その見目から型通りの美しい剣を振るうのかと思えば、相手の出方により大きく形を変える臨機応変なそれで。
クロードやラドリの剣よりも、ジェラルドの剣さばきに近い。きっと、確実に倒すという、遭遇してきた環境に依るものなのだろう。
そして何よりも、ディーンだ。
正直、ディーンがここまで勝ち進んでくる程強くなっている事に驚きで。
どちらかと言えば怖がりな少年だった筈だが、沢山の努力と強い気持ちのなせるものなのだろう。気迫あふれる試合を見せて、帝国騎士相手に競り勝った。
息が詰まって、大きく深呼吸する。
ディーン、アーネスト、ラドリ、クロード。そして他大陸からの騎士だというケツ顎がそれぞれの位置から、観客席に座るマグノリアを見つめていた。

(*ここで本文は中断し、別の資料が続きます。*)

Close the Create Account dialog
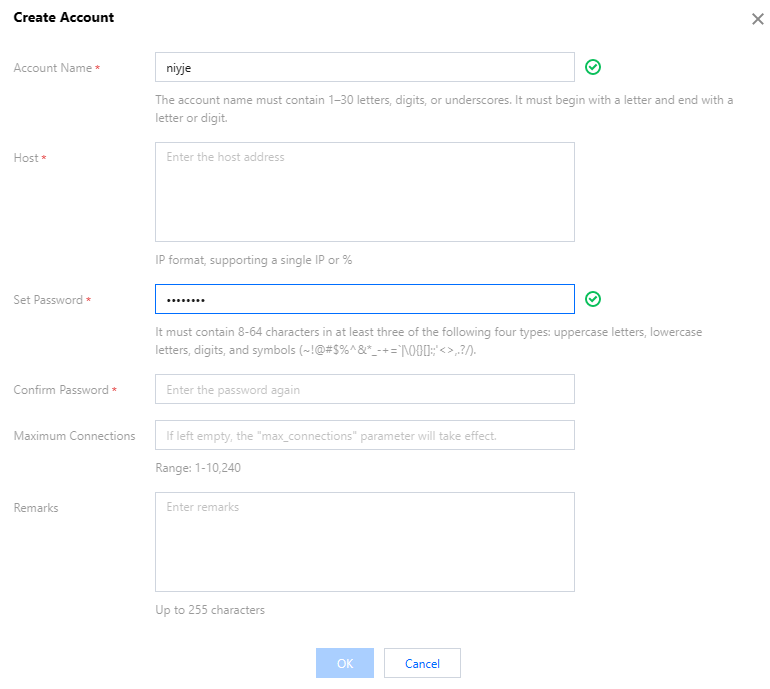Screen dimensions: 770x689 757,19
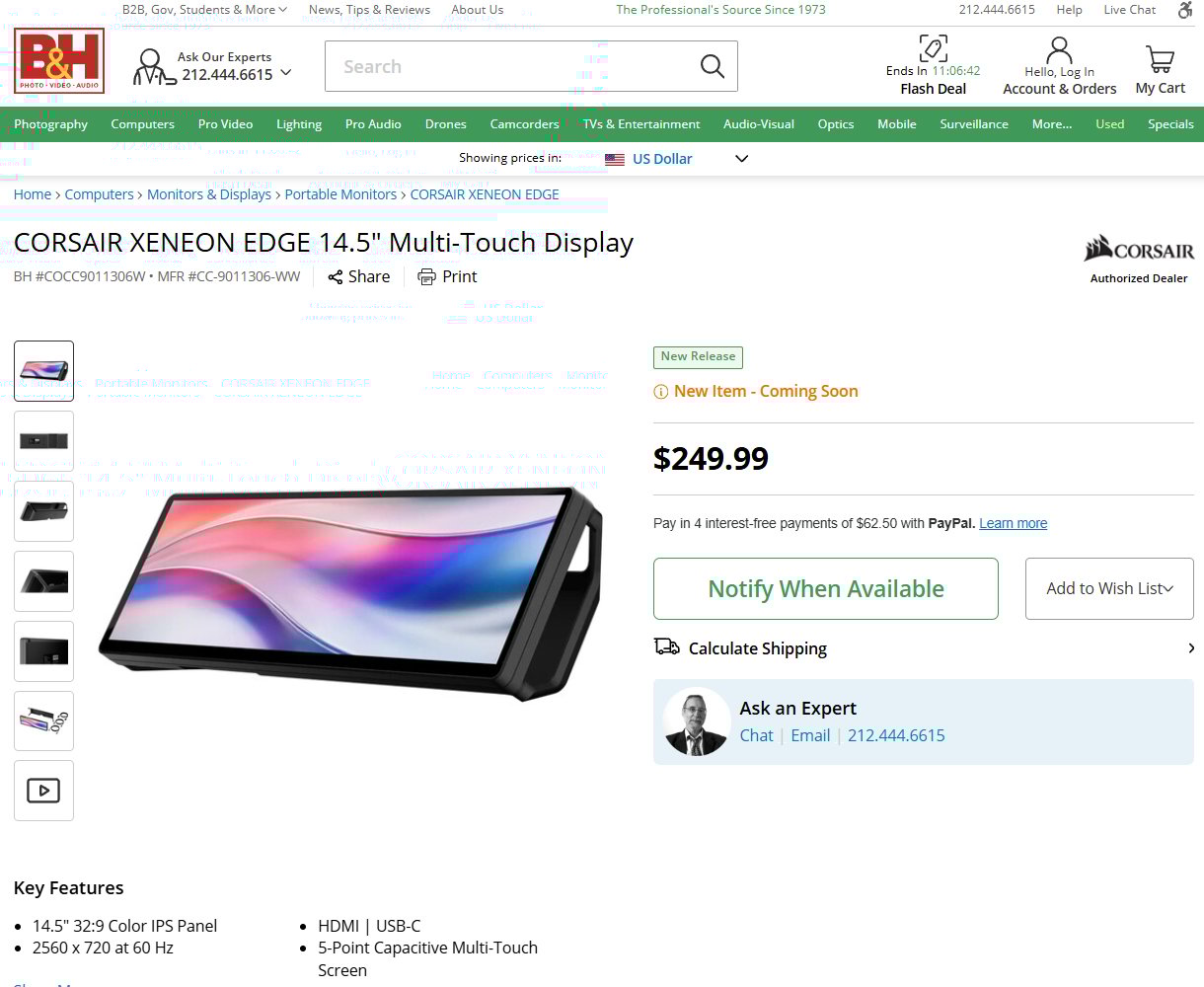Click the accessibility icon
1204x987 pixels.
click(x=1185, y=10)
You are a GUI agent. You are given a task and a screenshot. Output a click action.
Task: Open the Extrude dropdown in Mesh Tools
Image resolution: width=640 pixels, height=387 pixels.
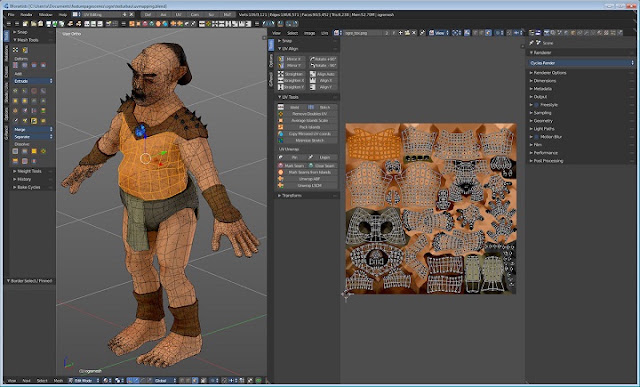(x=33, y=81)
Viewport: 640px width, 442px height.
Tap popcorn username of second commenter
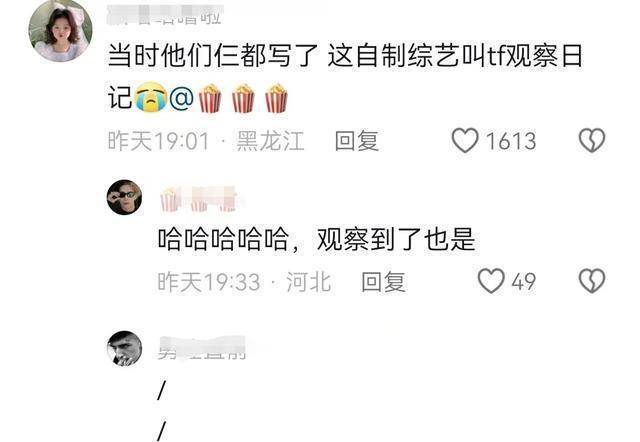199,199
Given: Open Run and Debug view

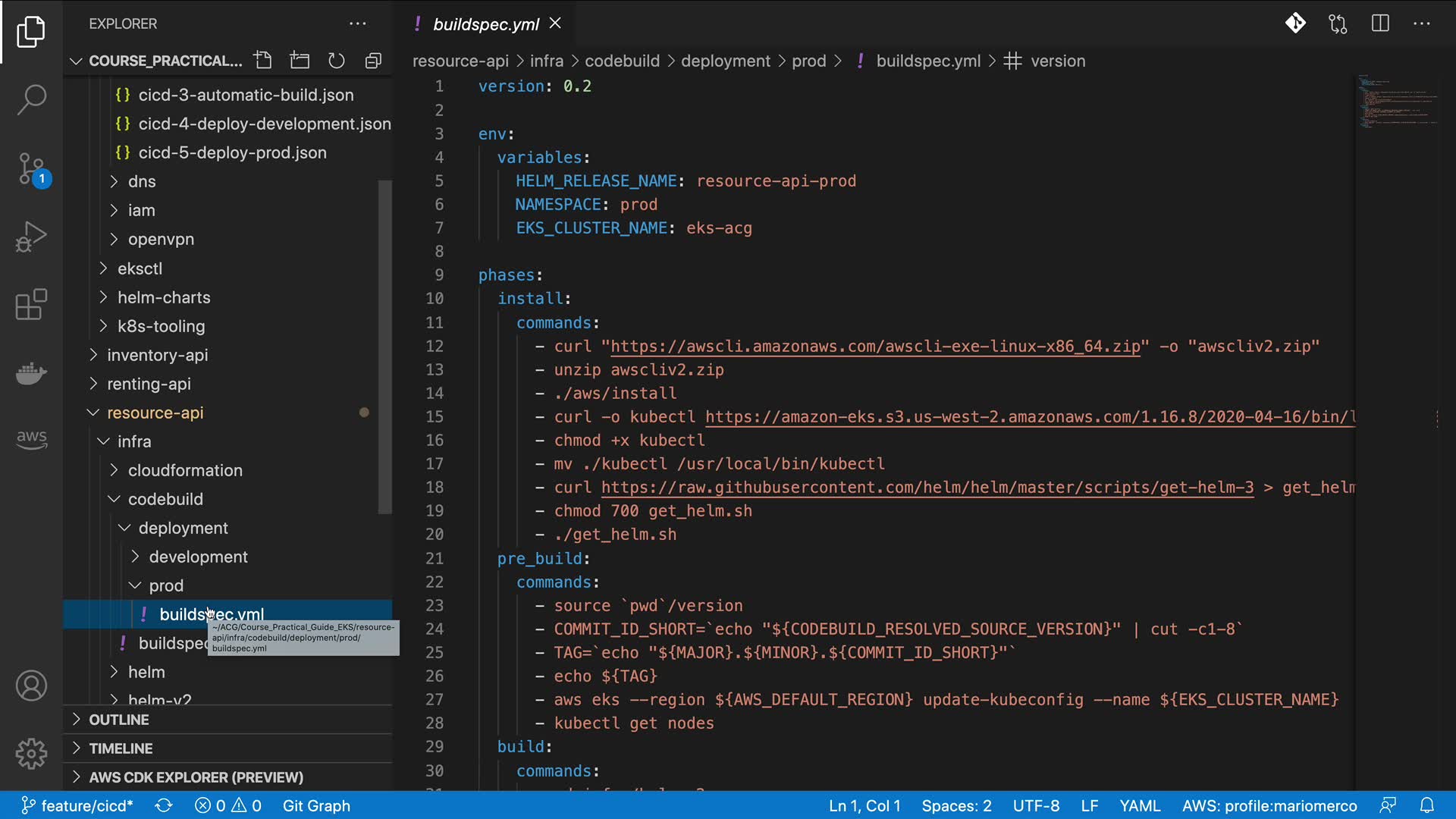Looking at the screenshot, I should pos(31,237).
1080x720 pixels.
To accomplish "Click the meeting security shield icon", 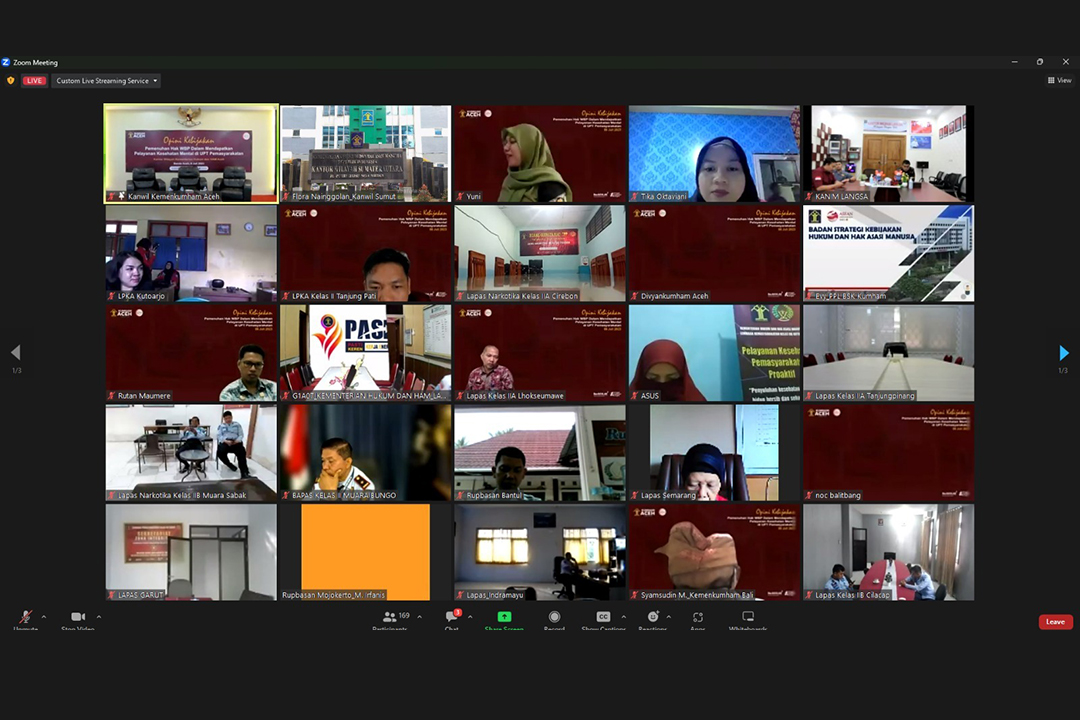I will coord(11,81).
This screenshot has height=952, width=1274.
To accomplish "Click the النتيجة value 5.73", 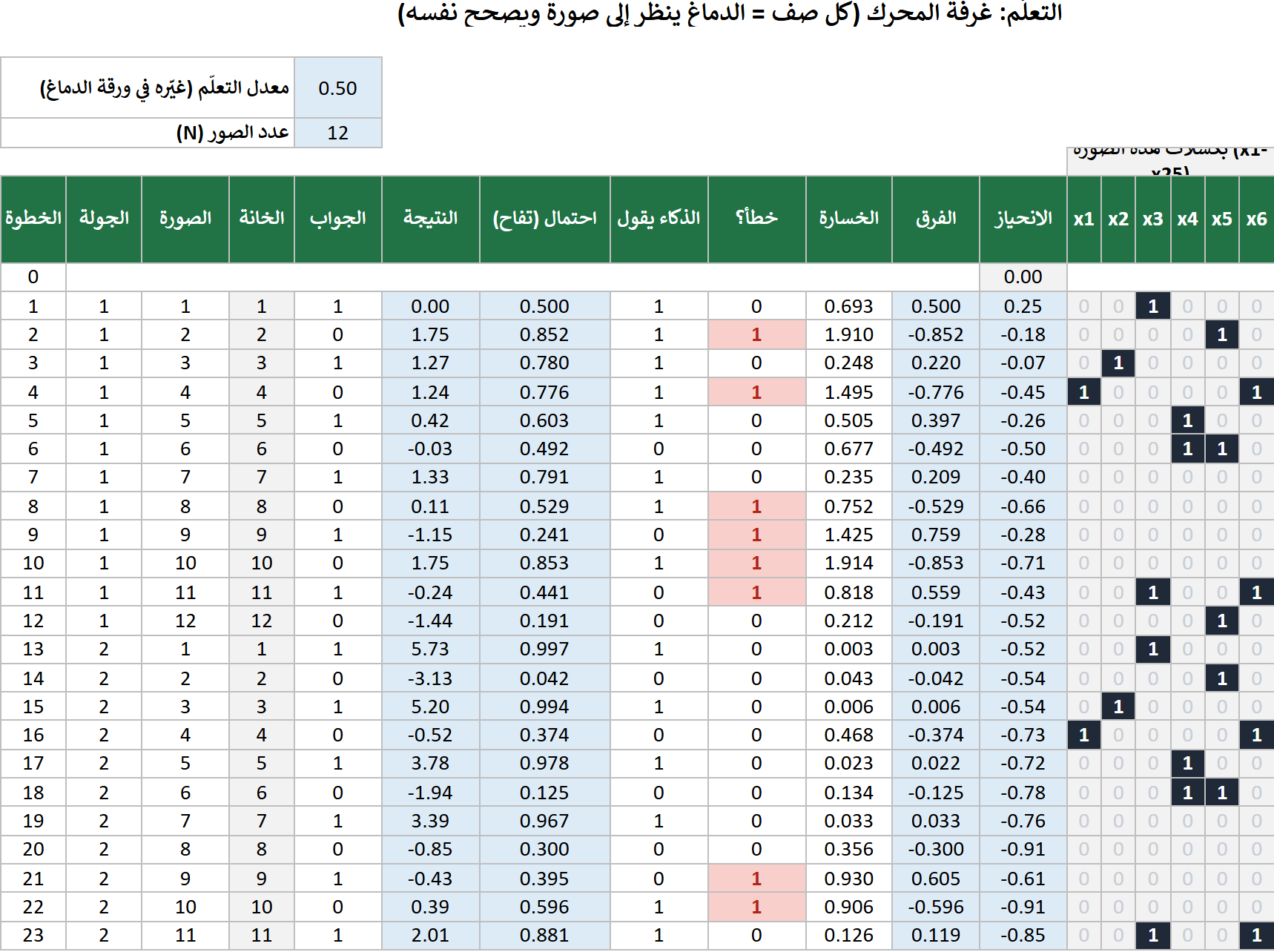I will (x=431, y=649).
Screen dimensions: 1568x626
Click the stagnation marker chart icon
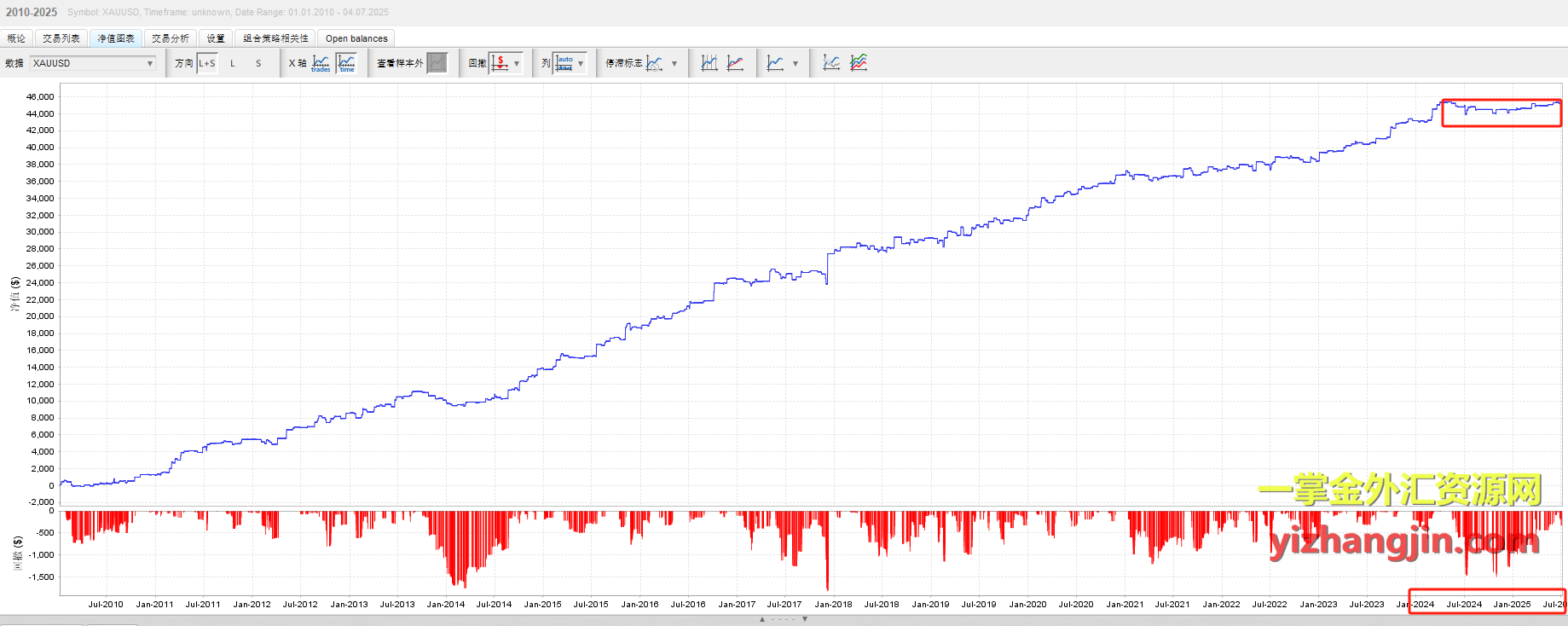pos(654,63)
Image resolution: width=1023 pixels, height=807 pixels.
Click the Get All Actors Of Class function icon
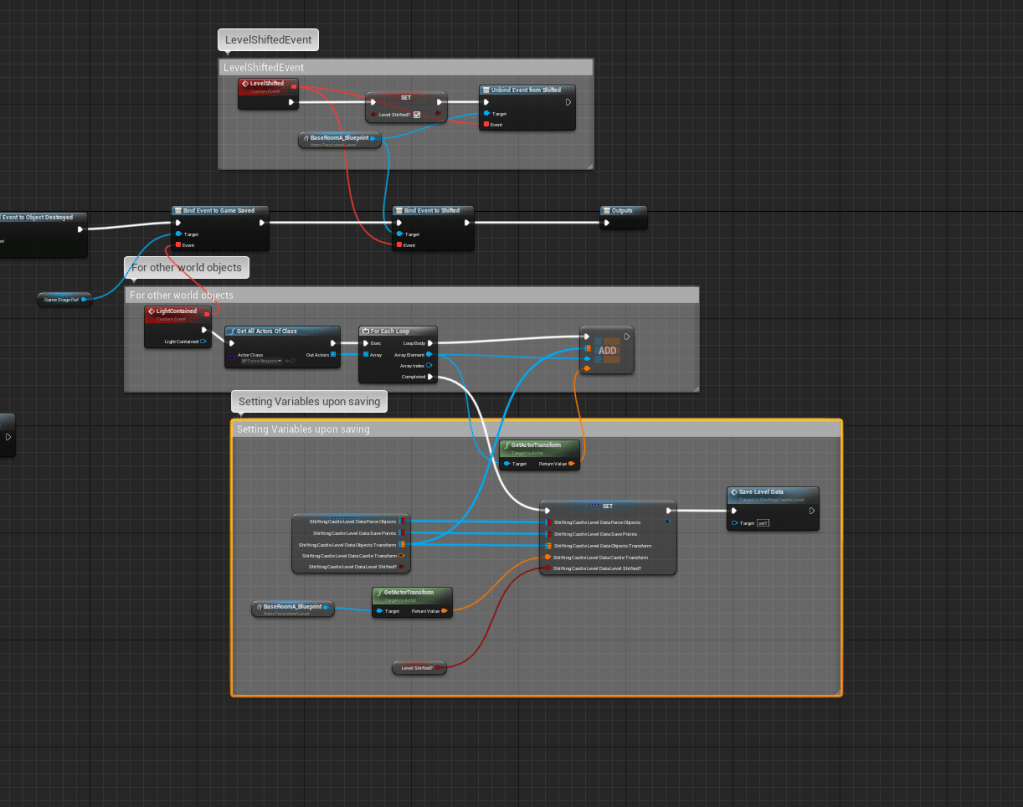pyautogui.click(x=230, y=331)
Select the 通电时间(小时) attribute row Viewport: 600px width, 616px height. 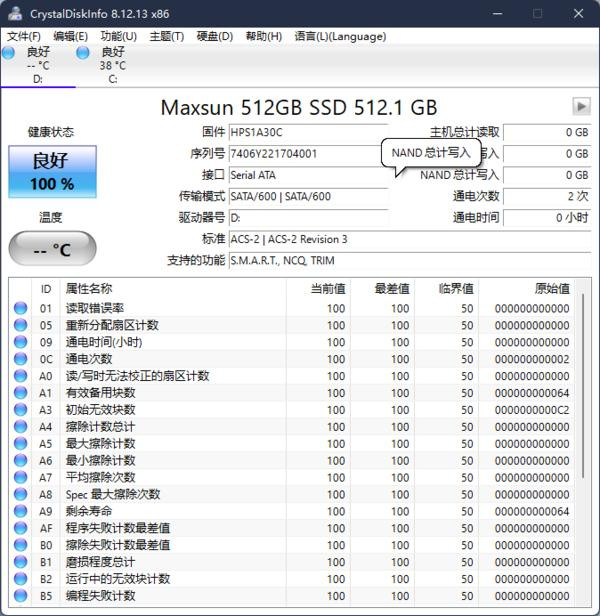point(150,343)
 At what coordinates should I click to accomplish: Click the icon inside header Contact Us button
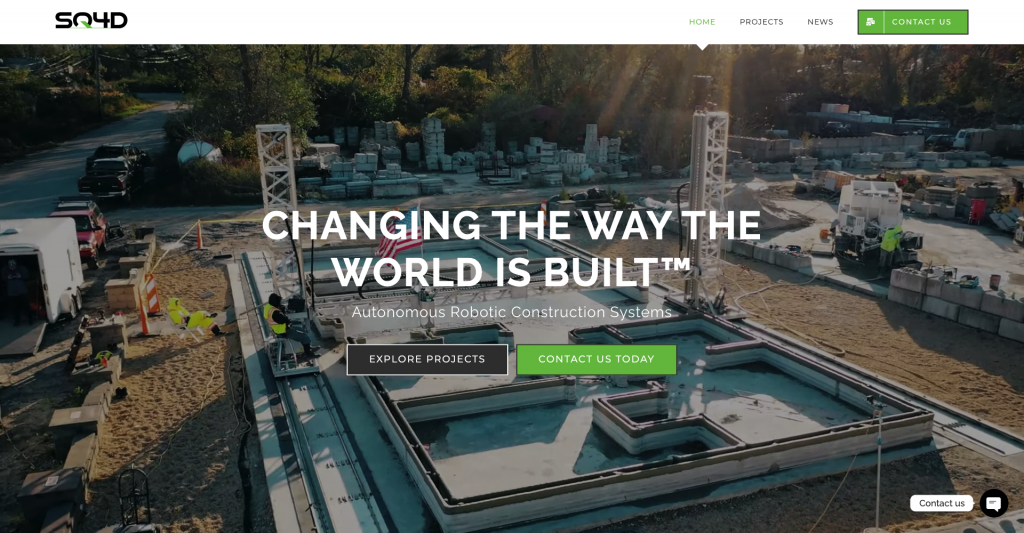[871, 22]
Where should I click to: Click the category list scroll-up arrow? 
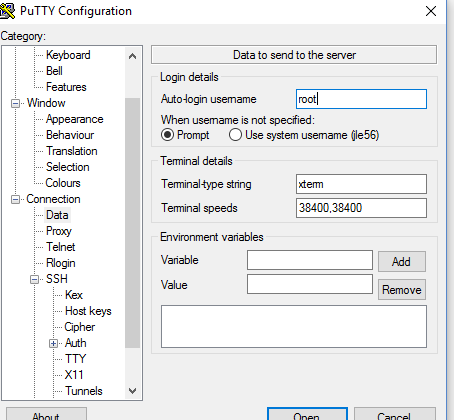tap(132, 56)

きっとゲームだったら、彼らのどアップのスチルと共に、
『可愛い彼。優しい彼。面白い彼(鳥)。頼れる彼。……あなたは誰に決める?』
そんなナレーションに煽られそうである。
尚、ケツ顎はどういう枠で出演させれば良いのか。ワイルド枠? 厳つい枠?
……わからないので省略しておく。
こんな真面目な場面でふざけてはいけないのはよく解かる。痛い程に解る。
だが、居た堪れない。ひじょーに居た堪れない!
更には先ほど自覚したばかりの感情がマグノリアの内に戻ってくる。
……じっと見つめられては鼓動が跳ね、思わず視線を彷徨わせた。
中身いい年をして、何故こんなティーンエイジャーも真っ青な気持ちに振り回されているのか……地球で恋愛のひとつやふたつ、しただろうに。
身体年齢が十代だからなのだろうか……
自分がしょっぱすぎて悲しくなってくる。
もう長い事ずっと知っているというのに、なんで今の今まで?
これからどんな表情をして顔を合わせればいい?
しかし。そんな甘酸っぱ&しょっぱい感情に混乱するマグノリアをあざ笑うかのように、不幸が忍び寄っているのであった。